* [Problem statement] Copy out everything from the line containing "The width and height of the screenshot is (954, 597)." down to the line containing "point(544,50)", both ends included, keeping each line exactly as it stands.

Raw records
>>>

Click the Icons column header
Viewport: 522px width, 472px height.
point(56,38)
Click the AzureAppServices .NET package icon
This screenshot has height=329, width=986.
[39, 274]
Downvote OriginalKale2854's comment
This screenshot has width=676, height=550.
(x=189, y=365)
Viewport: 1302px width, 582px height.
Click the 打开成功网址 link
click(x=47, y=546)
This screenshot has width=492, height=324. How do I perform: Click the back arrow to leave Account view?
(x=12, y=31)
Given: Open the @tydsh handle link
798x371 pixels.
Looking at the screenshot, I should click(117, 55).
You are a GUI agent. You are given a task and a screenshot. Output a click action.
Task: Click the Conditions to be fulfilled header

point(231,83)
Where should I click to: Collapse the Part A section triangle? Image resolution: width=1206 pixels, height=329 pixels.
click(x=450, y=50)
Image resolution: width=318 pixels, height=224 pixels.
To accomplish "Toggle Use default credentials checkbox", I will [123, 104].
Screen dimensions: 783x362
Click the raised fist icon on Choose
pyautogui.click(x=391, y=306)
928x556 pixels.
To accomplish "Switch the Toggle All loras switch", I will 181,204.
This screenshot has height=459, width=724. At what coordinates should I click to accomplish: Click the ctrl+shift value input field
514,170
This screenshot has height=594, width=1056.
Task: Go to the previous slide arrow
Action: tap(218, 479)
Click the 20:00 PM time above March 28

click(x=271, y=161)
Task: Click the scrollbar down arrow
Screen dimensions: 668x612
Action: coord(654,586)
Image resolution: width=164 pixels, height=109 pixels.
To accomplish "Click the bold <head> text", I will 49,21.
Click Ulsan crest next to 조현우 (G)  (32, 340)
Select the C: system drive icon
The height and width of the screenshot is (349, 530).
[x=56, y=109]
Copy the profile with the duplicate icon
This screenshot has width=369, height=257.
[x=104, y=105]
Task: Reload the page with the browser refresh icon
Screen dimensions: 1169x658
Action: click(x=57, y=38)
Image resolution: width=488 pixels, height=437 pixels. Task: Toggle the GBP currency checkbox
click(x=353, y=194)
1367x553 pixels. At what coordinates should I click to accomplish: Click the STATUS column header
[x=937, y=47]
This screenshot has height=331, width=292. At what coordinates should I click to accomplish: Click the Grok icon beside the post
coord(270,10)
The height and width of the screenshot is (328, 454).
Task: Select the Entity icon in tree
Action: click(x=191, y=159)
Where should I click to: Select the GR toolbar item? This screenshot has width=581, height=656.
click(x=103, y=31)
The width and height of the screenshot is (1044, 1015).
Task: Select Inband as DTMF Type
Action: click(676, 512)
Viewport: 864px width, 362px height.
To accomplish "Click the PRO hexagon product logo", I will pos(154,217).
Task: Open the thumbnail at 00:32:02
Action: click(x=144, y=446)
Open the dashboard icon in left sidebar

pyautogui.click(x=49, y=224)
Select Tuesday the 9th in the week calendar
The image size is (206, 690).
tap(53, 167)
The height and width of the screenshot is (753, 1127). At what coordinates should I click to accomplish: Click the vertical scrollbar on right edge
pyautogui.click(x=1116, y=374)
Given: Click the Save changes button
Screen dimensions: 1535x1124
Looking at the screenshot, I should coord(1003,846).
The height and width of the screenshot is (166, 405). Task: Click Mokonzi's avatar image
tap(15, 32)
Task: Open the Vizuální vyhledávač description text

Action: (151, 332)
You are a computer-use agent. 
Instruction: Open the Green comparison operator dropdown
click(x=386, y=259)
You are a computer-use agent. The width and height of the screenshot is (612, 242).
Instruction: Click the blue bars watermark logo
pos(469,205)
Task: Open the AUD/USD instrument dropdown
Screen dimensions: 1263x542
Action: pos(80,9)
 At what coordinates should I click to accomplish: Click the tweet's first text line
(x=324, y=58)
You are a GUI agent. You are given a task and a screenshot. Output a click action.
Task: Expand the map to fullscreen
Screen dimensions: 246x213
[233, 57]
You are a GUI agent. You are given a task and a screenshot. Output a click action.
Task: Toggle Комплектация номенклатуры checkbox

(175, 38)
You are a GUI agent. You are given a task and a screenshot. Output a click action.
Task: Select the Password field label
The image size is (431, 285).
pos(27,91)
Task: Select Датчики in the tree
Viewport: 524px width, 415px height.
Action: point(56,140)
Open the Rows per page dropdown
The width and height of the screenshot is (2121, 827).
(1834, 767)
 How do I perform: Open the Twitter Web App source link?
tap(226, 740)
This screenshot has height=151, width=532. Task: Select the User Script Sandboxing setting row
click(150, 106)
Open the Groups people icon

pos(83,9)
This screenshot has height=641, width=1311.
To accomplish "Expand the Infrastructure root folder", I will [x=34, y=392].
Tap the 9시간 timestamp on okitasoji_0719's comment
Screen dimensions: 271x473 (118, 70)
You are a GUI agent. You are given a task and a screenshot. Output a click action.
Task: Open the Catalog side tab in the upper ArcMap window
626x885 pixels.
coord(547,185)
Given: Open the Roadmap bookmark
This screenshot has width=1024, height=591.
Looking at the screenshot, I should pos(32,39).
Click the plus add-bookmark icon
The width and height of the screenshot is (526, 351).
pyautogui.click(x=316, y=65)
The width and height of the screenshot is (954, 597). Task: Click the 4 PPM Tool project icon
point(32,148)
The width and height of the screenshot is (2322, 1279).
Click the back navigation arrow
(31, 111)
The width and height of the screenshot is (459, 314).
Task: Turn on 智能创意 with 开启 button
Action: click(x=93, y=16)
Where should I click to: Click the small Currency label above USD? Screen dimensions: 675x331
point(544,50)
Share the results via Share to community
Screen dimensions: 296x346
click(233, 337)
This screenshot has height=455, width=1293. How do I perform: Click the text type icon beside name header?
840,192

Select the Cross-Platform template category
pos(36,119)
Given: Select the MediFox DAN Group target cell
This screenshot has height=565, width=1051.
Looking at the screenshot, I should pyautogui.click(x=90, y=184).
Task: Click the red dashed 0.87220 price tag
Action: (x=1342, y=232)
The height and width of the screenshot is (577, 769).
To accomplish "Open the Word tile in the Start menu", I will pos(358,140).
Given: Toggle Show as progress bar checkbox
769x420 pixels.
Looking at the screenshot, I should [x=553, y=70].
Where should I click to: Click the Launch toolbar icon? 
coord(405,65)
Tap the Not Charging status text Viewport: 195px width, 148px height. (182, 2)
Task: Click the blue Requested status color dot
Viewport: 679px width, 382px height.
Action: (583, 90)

<<<

* [Problem solution]
The width and height of the screenshot is (954, 597). Task: Click the 4 PPM Tool project icon
point(32,148)
The width and height of the screenshot is (2322, 1279).
Click the back navigation arrow
(31, 111)
The width and height of the screenshot is (459, 314).
Task: Turn on 智能创意 with 开启 button
Action: click(x=93, y=16)
Where should I click to: Click the small Currency label above USD? Screen dimensions: 675x331
point(544,50)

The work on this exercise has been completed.